» INPUT FOR THIS TASK
*** Block opens ***
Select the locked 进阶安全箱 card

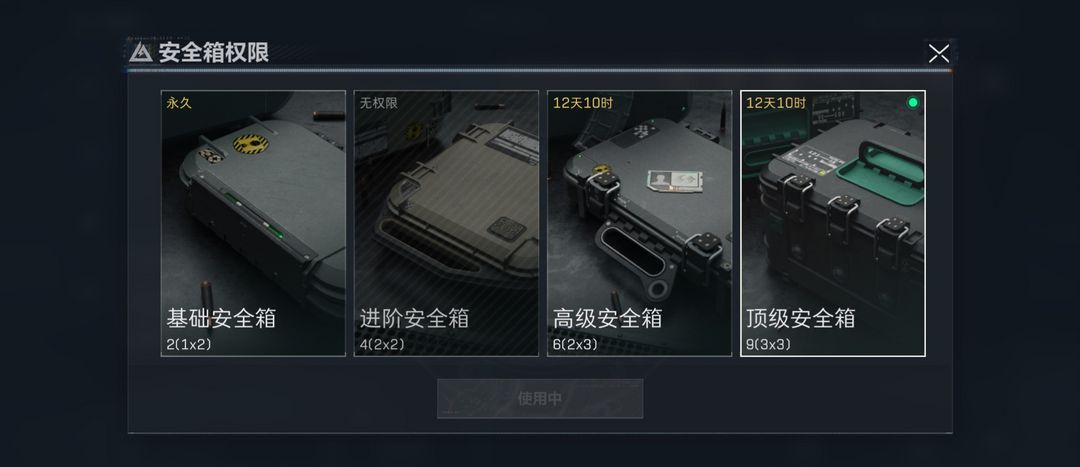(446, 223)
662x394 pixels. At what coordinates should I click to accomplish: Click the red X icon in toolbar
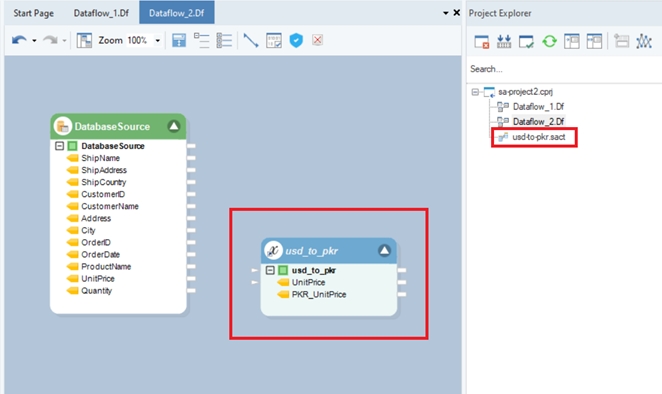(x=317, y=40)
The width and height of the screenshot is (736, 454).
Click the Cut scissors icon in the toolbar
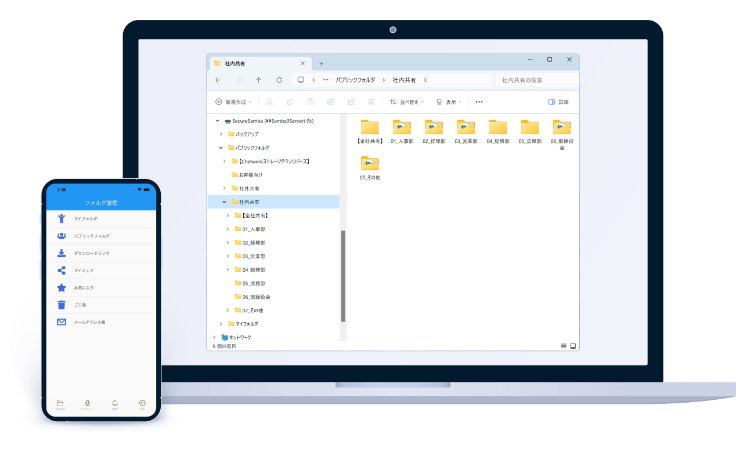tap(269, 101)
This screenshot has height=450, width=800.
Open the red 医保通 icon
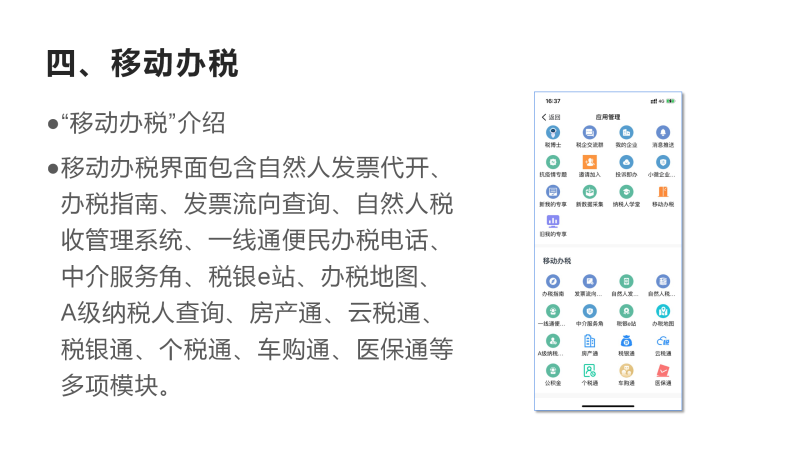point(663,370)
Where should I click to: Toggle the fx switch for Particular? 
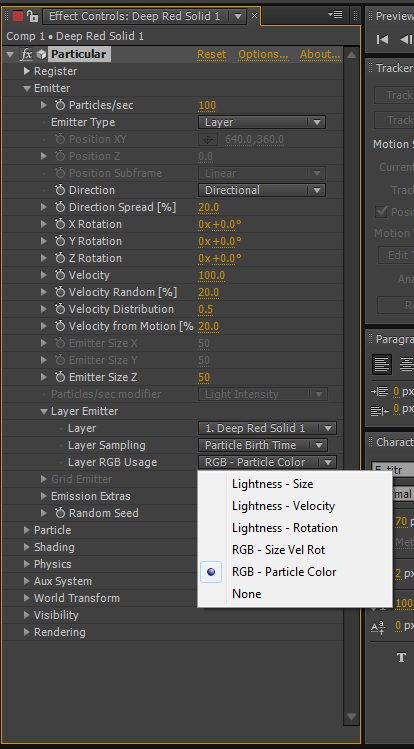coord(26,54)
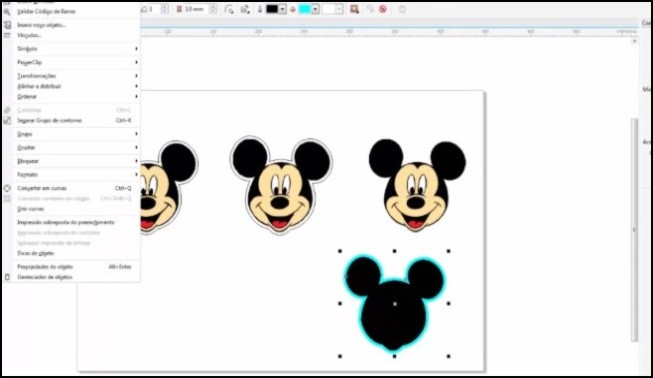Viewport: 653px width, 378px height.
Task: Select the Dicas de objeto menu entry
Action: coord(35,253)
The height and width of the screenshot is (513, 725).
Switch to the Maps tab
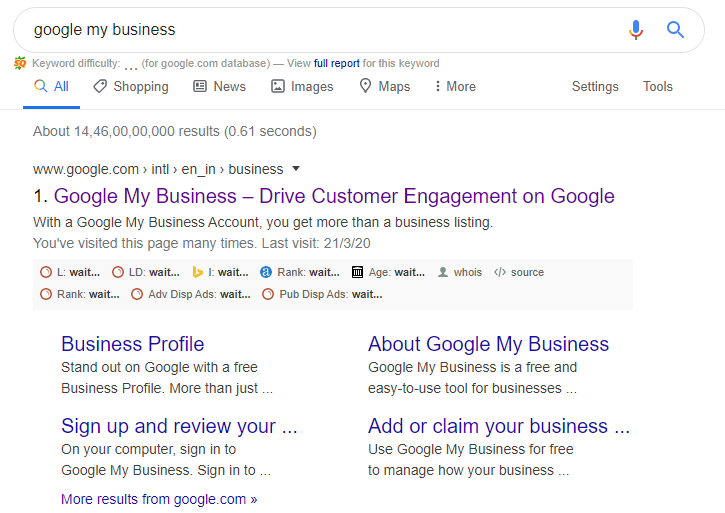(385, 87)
*** Block closes ***
Skip the pictures, please, and transcribe only the lines from the beginning of the material through the one that contains "This screenshot has height=450, width=800.".

Select the locked 进阶安全箱 card

(446, 223)
662x394 pixels. At what coordinates should I click to accomplish: Click the red X icon in toolbar
(x=317, y=40)
The width and height of the screenshot is (736, 454).
Click the Cut scissors icon in the toolbar
tap(269, 101)
This screenshot has height=450, width=800.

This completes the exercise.